======== Raw data ========

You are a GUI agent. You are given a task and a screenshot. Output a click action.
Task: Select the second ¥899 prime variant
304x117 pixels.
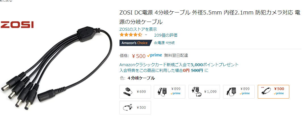tap(239, 91)
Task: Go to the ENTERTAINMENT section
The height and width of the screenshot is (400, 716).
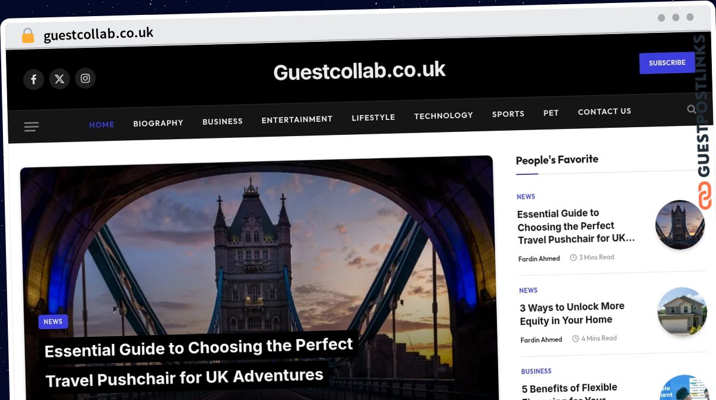Action: click(x=297, y=119)
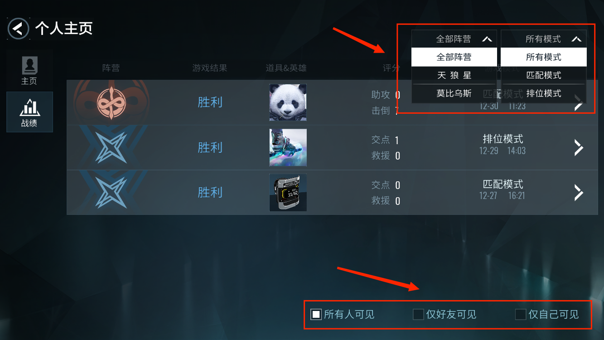Select the 战绩 stats chart sidebar icon
This screenshot has height=340, width=604.
pyautogui.click(x=29, y=112)
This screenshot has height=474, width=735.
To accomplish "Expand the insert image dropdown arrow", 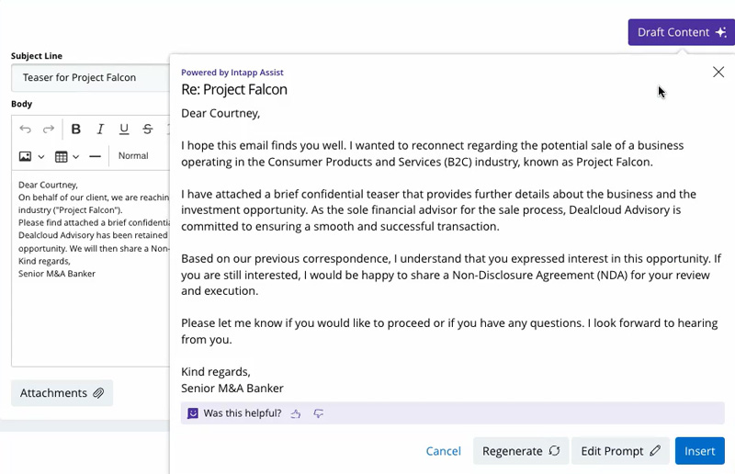I will pyautogui.click(x=41, y=157).
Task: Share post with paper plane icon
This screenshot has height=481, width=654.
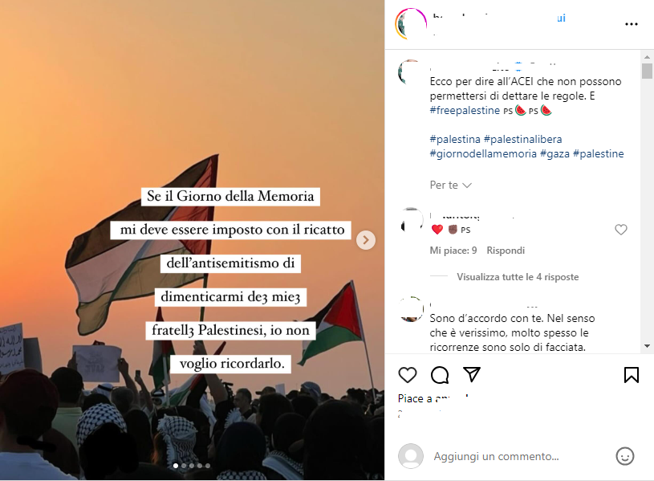Action: [472, 374]
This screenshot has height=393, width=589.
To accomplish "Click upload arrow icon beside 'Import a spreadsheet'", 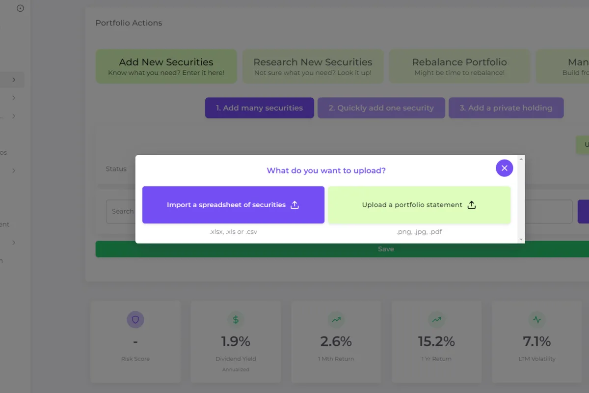I will [x=295, y=205].
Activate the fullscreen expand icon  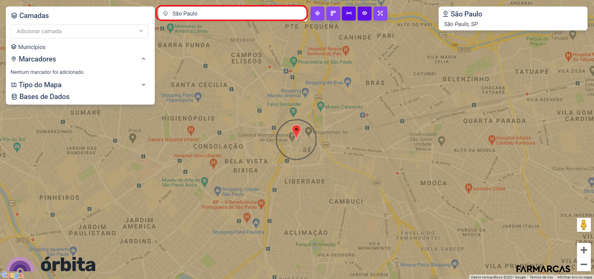point(380,13)
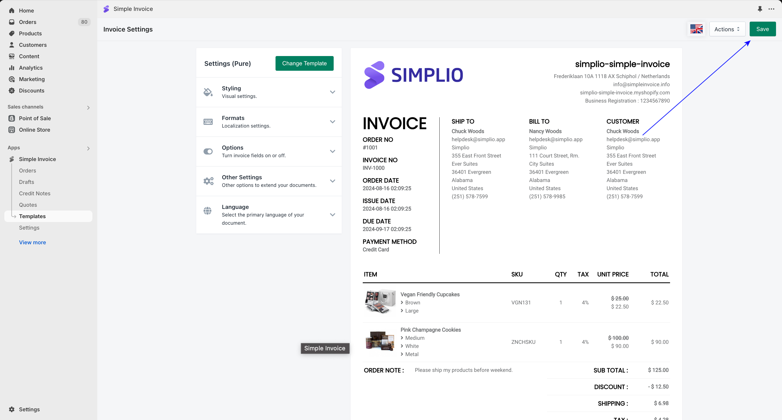
Task: Open the Actions dropdown
Action: coord(727,29)
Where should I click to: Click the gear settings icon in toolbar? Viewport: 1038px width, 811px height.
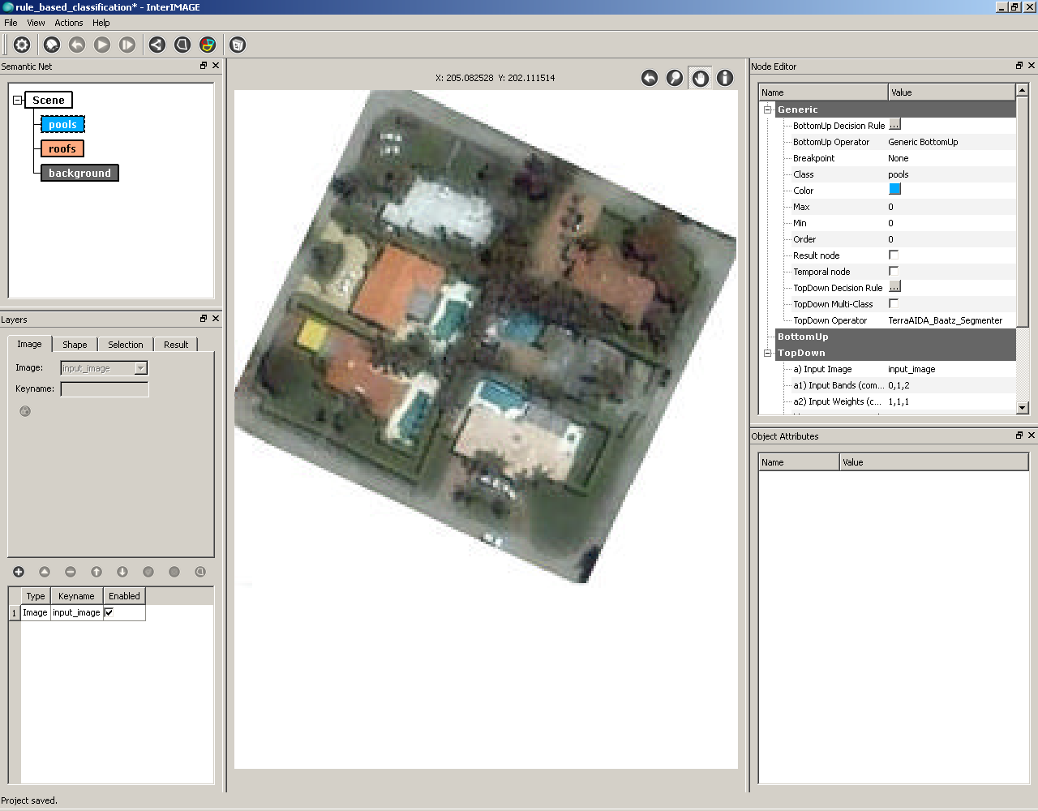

========

Aim
Please report every line in the data above that contains the string "width", copying each such line in full. Case counts when matching.

Solution to this task
The height and width of the screenshot is (400, 716).
This screenshot has height=340, width=604.
This screenshot has height=474, width=735.
This screenshot has height=481, width=654.
This screenshot has height=393, width=589.
Where should I click to: Click the gear settings icon in toolbar? Viewport: 1038px width, 811px height.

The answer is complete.